The away end bounced to Spirit of the Blues until half-time, the noise surged into the concourse during the break and then returned to pitch-side not just for the 45 minutes that followed but a long, long time after that as the away supporters inspired Everton to a first away win since August and then celebrated the first travelling points of 2022 well after the game. Those among that crowd returned home knowing Everton were no longer in the relegation zone.
After the sucker-punch of Burnley's late comeback eight days earlier, the scenes that met the players outside Goodison Park for the Chelsea match had sparked seven memorable days that would end with the Blues above the drop zone. While it took several more displays of passion for safety to be confirmed, they did not return to the bottom three.
Looking back on that week, a representative of Everton culture collective Mint - which also played a key role in galvanising the supporters - agreed the Chelsea game was the “catalyst” for what followed and said: “Out of the darkness I think people thought they had nothing to lose. We didn’t want to say we had not tried everything we could [to help the club]... now could you imagine if we were actually successful? They would be able to see it from the space station. The fanbase is the club - it runs generations deep, and I think that is what is important.”
After Leicester there was another coach send-off before the trip to Watford and then two more sensational Goodison coach welcomes - the reception ahead of the game against Crystal Palace the most emphatic. What happened before Chelsea paved the way for each of those occasions, laid the foundation for the fanbase to unite in support as Dele Alli ran out onto the pitch at half time as Everton were 2-0 down against Palace and then, ultimately, paved the way for the huge outpouring of release as Dominic Calvert-Lewin's late header completed a remarkable comeback that guaranteed Everton's Premier League status for another year. The fans - and all those who spoke to the ECHO said there were many more who deserved credit - inspired the players and so it was fitting that, at the end, both celebrated together on the Goodison pitch.
Lampard has - repeatedly - paid homage to the supporters for the role they played in Everton securing safety. And he has been clear to stress his understanding that, if what he has described as the "powerful force" of a united Finch Farm and fanbase is to be harnessed in the future, results and performances have to improve. The club must find a direction of travel towards progress, he said, adding: "What we have here is a magic that not every club has, so if we can find that direction in certain footballing senses, then maybe we can have successes down the line."

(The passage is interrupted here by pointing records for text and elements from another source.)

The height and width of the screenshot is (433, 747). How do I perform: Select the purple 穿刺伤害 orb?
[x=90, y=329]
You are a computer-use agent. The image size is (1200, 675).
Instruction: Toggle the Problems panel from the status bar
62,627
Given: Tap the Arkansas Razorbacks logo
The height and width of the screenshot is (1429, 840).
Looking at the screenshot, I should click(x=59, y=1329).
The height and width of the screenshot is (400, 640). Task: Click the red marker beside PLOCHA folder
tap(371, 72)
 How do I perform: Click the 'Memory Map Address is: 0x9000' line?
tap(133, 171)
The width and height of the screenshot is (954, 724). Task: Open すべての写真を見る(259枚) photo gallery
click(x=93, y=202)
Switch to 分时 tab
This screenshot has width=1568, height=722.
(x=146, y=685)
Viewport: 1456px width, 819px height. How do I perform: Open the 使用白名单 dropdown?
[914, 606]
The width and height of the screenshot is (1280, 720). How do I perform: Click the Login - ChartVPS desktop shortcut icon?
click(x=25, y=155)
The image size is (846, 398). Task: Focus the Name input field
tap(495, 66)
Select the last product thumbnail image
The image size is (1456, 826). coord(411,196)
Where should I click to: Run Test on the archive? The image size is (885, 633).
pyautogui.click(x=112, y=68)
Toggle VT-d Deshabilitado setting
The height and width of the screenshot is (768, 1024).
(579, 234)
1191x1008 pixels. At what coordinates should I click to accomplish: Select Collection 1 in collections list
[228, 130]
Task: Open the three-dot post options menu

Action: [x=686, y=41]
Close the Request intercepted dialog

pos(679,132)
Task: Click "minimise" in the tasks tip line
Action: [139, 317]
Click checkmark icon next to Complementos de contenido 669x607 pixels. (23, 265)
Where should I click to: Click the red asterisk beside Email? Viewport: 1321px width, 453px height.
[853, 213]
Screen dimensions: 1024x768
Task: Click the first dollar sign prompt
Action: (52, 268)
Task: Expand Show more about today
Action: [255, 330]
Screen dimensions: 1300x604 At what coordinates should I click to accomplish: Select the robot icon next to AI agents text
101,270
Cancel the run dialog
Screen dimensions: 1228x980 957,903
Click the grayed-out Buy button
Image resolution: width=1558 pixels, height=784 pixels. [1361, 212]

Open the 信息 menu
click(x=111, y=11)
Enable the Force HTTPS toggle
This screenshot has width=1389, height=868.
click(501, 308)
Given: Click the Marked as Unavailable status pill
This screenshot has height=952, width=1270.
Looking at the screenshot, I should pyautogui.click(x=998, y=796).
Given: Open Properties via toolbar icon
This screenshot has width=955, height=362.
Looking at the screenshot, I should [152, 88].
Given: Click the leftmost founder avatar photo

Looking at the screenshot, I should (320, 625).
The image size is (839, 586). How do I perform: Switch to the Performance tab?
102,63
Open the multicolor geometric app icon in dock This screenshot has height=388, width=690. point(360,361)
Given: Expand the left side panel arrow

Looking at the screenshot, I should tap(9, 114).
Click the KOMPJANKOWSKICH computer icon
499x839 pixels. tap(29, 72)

That magic is still coursing through Paul even with the tension of the relegation battle now gone. He said: "I just feel proud about how the fanbase came together. We were just a group who did our best to help the club stay up and the whole fanbase brought into it. It was a massive success."
Before Brentford, Lampard met with many of the influential fans and groups involved in organising the scenes before Chelsea and those that followed until that memorable night against Crystal Palace. Hana was among those in attendance at Goodison Park for the surprise meeting with the manager. She will be there next season too, when Premier League football returns to the famous stadium - in part because of what the supporters did during their club's time of despair.
Looking back at the Chelsea coach welcome and all that followed, Hana said: “When I saw thousands of people there I was glad we all came together and decided to have a go because that was the catalyst, that was the turning point.”